Dataset items:
──────
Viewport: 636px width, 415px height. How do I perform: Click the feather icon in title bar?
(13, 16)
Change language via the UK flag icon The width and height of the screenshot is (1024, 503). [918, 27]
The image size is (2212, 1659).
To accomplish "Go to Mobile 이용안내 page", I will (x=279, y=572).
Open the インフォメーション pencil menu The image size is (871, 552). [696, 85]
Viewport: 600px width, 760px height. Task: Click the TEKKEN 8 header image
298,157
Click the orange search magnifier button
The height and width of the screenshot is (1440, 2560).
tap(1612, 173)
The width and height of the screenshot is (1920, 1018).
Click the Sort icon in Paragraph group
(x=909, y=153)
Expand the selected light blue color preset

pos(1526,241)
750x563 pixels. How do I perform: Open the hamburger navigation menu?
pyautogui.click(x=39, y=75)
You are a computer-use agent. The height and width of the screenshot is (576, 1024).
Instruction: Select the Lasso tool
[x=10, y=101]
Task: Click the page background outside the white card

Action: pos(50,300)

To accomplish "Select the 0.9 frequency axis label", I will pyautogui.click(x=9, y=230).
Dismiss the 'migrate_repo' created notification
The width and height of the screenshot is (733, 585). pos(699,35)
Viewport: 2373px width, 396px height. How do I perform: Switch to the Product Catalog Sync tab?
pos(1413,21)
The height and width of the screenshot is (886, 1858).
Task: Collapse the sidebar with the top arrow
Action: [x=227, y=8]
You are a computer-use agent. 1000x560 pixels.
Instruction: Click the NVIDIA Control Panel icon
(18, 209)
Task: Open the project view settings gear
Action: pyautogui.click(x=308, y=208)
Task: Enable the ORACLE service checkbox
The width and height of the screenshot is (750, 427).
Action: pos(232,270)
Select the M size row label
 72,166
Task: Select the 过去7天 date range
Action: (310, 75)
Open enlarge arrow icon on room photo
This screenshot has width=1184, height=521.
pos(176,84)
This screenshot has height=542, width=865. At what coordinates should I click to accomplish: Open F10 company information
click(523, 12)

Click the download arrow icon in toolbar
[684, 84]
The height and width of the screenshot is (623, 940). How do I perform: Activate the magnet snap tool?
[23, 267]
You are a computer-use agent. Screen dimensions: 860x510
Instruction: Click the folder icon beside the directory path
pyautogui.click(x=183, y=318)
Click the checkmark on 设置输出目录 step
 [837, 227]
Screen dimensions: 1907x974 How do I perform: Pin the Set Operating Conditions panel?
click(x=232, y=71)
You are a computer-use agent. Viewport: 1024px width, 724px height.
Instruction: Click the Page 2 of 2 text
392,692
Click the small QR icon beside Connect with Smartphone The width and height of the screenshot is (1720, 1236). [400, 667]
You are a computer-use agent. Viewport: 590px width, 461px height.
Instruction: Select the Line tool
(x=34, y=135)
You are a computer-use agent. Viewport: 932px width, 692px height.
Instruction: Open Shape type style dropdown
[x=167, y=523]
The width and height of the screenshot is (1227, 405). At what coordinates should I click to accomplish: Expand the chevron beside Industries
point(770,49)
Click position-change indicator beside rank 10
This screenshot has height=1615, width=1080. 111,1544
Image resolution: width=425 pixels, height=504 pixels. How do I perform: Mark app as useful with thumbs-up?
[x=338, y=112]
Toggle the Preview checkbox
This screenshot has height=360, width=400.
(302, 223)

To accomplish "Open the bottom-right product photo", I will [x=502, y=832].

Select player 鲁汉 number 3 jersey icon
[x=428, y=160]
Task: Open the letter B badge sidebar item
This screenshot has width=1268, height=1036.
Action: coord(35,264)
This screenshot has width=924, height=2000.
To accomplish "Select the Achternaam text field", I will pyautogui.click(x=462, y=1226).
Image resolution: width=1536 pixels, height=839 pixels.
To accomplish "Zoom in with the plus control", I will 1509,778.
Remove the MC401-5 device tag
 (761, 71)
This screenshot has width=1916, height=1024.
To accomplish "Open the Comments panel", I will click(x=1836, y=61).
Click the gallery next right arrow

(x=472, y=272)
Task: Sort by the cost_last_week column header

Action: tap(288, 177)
──────
EXERCISE BRIEF :: Rewrite the entries from the line containing "Open the インフォメーション" through the line containing "The width and height of the screenshot is (733, 585).", replacing "Lasso tool" with "Marquee tool" and leaving everything else as it is.

OUTPUT OF THE EXERCISE ::
Open the インフォメーション pencil menu The image size is (871, 552). [696, 85]
Viewport: 600px width, 760px height. Task: Click the TEKKEN 8 header image
298,157
Click the orange search magnifier button
The height and width of the screenshot is (1440, 2560).
tap(1612, 173)
The width and height of the screenshot is (1920, 1018).
Click the Sort icon in Paragraph group
(x=909, y=153)
Expand the selected light blue color preset

pos(1526,241)
750x563 pixels. How do I perform: Open the hamburger navigation menu?
pyautogui.click(x=39, y=75)
You are a computer-use agent. The height and width of the screenshot is (576, 1024).
Instruction: Select the Marquee tool
[x=10, y=101]
Task: Click the page background outside the white card

Action: pos(50,300)

To accomplish "Select the 0.9 frequency axis label", I will pyautogui.click(x=9, y=230).
Dismiss the 'migrate_repo' created notification
The width and height of the screenshot is (733, 585). pos(699,35)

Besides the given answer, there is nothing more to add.